▸ **PROBLEM TO WORK ON**: What you return must match every record word for word.

-- PROVIDED ENTRIES follows --

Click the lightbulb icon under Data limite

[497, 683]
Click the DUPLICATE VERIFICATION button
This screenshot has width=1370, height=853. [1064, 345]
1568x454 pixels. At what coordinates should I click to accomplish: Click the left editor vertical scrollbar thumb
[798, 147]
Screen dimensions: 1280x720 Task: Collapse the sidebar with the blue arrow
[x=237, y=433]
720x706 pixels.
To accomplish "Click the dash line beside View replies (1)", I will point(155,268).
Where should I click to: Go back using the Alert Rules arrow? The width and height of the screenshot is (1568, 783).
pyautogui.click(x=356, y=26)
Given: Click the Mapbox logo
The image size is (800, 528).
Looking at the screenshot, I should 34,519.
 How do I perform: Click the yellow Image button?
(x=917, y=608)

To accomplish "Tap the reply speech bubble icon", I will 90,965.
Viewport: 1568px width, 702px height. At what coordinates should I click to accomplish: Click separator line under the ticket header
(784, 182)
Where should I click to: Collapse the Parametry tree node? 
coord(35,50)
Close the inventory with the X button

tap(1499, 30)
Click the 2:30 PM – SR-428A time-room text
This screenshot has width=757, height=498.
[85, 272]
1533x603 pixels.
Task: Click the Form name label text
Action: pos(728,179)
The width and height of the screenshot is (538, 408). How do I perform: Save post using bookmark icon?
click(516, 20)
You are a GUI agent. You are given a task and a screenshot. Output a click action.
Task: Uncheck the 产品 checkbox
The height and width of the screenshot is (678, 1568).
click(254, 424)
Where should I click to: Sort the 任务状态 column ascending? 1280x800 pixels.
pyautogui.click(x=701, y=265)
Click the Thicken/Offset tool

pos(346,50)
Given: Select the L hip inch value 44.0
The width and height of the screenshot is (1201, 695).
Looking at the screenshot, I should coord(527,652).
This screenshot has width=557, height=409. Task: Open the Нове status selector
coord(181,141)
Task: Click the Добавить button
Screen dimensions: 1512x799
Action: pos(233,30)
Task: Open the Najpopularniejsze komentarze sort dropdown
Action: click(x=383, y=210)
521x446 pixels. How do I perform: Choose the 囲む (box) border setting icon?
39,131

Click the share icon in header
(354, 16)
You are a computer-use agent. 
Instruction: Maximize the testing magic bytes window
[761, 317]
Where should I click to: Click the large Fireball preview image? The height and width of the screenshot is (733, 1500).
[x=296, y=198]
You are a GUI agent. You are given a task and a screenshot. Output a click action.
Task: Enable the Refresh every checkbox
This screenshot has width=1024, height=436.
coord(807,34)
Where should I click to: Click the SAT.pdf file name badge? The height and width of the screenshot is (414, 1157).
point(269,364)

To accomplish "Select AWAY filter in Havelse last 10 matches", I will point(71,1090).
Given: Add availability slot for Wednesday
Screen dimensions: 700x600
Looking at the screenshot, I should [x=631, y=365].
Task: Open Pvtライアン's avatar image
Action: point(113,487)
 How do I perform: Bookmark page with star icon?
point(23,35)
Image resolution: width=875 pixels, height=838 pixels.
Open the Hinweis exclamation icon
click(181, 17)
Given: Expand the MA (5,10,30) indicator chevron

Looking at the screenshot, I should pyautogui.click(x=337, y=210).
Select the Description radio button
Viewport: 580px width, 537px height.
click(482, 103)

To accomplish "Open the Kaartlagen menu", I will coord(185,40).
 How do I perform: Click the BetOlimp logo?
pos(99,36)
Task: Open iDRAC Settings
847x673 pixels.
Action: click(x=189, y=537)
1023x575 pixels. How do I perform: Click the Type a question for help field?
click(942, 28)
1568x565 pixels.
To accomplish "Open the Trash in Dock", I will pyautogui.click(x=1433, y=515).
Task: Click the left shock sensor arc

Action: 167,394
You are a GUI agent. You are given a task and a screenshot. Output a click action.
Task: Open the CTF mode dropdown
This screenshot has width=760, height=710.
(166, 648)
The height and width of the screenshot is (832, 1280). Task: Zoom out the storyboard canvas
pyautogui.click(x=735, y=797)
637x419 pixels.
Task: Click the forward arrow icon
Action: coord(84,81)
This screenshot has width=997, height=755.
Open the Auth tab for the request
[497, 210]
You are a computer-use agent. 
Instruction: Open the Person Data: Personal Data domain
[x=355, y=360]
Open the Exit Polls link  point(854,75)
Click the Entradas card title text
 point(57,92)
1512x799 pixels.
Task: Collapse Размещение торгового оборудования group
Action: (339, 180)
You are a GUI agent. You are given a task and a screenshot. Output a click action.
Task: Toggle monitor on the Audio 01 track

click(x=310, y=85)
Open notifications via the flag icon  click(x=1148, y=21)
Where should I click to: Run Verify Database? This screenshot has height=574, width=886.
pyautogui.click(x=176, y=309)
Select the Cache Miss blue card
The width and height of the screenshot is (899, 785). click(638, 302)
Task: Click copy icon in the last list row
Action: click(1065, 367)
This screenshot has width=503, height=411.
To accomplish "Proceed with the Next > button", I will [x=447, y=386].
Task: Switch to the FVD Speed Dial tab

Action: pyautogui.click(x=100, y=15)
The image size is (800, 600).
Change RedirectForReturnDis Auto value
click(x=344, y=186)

-- PROVIDED ENTRIES concluded --

▸ **TASK SOLUTION**:
Click the lightbulb icon under Data limite

[497, 683]
Click the DUPLICATE VERIFICATION button
This screenshot has width=1370, height=853. [1064, 345]
1568x454 pixels. At what coordinates should I click to accomplish: Click the left editor vertical scrollbar thumb
[798, 147]
Screen dimensions: 1280x720 Task: Collapse the sidebar with the blue arrow
[x=237, y=433]
720x706 pixels.
To accomplish "Click the dash line beside View replies (1)", I will point(155,268).
Where should I click to: Go back using the Alert Rules arrow? The width and height of the screenshot is (1568, 783).
pyautogui.click(x=356, y=26)
Given: Click the Mapbox logo
The image size is (800, 528).
Looking at the screenshot, I should 34,519.
 How do I perform: Click the yellow Image button?
(x=917, y=608)

To accomplish "Tap the reply speech bubble icon", I will 90,965.
Viewport: 1568px width, 702px height. At what coordinates should I click to accomplish: Click separator line under the ticket header
(784, 182)
Where should I click to: Collapse the Parametry tree node? 
coord(35,50)
Close the inventory with the X button

tap(1499, 30)
Click the 2:30 PM – SR-428A time-room text
This screenshot has width=757, height=498.
[85, 272]
1533x603 pixels.
Task: Click the Form name label text
Action: pos(728,179)
The width and height of the screenshot is (538, 408). How do I perform: Save post using bookmark icon?
click(516, 20)
You are a GUI agent. You are given a task and a screenshot. Output a click action.
Task: Uncheck the 产品 checkbox
The height and width of the screenshot is (678, 1568).
click(254, 424)
Where should I click to: Sort the 任务状态 column ascending? 1280x800 pixels.
pyautogui.click(x=701, y=265)
Click the Thicken/Offset tool

pos(346,50)
Given: Select the L hip inch value 44.0
The width and height of the screenshot is (1201, 695).
Looking at the screenshot, I should coord(527,652).
This screenshot has width=557, height=409. Task: Open the Нове status selector
coord(181,141)
Task: Click the Добавить button
Screen dimensions: 1512x799
Action: pos(233,30)
Task: Open the Najpopularniejsze komentarze sort dropdown
Action: click(x=383, y=210)
521x446 pixels. How do I perform: Choose the 囲む (box) border setting icon?
39,131

Click the share icon in header
(354, 16)
You are a computer-use agent. 
Instruction: Maximize the testing magic bytes window
[761, 317]
Where should I click to: Click the large Fireball preview image? The height and width of the screenshot is (733, 1500).
[x=296, y=198]
You are a GUI agent. You are given a task and a screenshot. Output a click action.
Task: Enable the Refresh every checkbox
This screenshot has width=1024, height=436.
coord(807,34)
Where should I click to: Click the SAT.pdf file name badge? The height and width of the screenshot is (414, 1157).
point(269,364)

To accomplish "Select AWAY filter in Havelse last 10 matches", I will point(71,1090).
Given: Add availability slot for Wednesday
Screen dimensions: 700x600
Looking at the screenshot, I should [x=631, y=365].
Task: Open Pvtライアン's avatar image
Action: point(113,487)
 How do I perform: Bookmark page with star icon?
point(23,35)
Image resolution: width=875 pixels, height=838 pixels.
Open the Hinweis exclamation icon
click(181, 17)
Given: Expand the MA (5,10,30) indicator chevron

Looking at the screenshot, I should pyautogui.click(x=337, y=210).
Select the Description radio button
Viewport: 580px width, 537px height.
click(482, 103)

To accomplish "Open the Kaartlagen menu", I will coord(185,40).
 How do I perform: Click the BetOlimp logo?
pos(99,36)
Task: Open iDRAC Settings
847x673 pixels.
Action: click(x=189, y=537)
1023x575 pixels. How do I perform: Click the Type a question for help field?
click(942, 28)
1568x565 pixels.
To accomplish "Open the Trash in Dock", I will pyautogui.click(x=1433, y=515).
Task: Click the left shock sensor arc

Action: 167,394
You are a GUI agent. You are given a task and a screenshot. Output a click action.
Task: Open the CTF mode dropdown
This screenshot has width=760, height=710.
(166, 648)
The height and width of the screenshot is (832, 1280). Task: Zoom out the storyboard canvas
pyautogui.click(x=735, y=797)
637x419 pixels.
Task: Click the forward arrow icon
Action: coord(84,81)
This screenshot has width=997, height=755.
Open the Auth tab for the request
[497, 210]
You are a computer-use agent. 
Instruction: Open the Person Data: Personal Data domain
[x=355, y=360]
Open the Exit Polls link  point(854,75)
Click the Entradas card title text
 point(57,92)
1512x799 pixels.
Task: Collapse Размещение торгового оборудования group
Action: (339, 180)
You are a GUI agent. You are given a task and a screenshot. Output a click action.
Task: Toggle monitor on the Audio 01 track

click(x=310, y=85)
Open notifications via the flag icon  click(x=1148, y=21)
Where should I click to: Run Verify Database? This screenshot has height=574, width=886.
pyautogui.click(x=176, y=309)
Select the Cache Miss blue card
The width and height of the screenshot is (899, 785). click(638, 302)
Task: Click copy icon in the last list row
Action: click(1065, 367)
This screenshot has width=503, height=411.
To accomplish "Proceed with the Next > button", I will [x=447, y=386].
Task: Switch to the FVD Speed Dial tab

Action: pyautogui.click(x=100, y=15)
The image size is (800, 600).
Change RedirectForReturnDis Auto value
click(x=344, y=186)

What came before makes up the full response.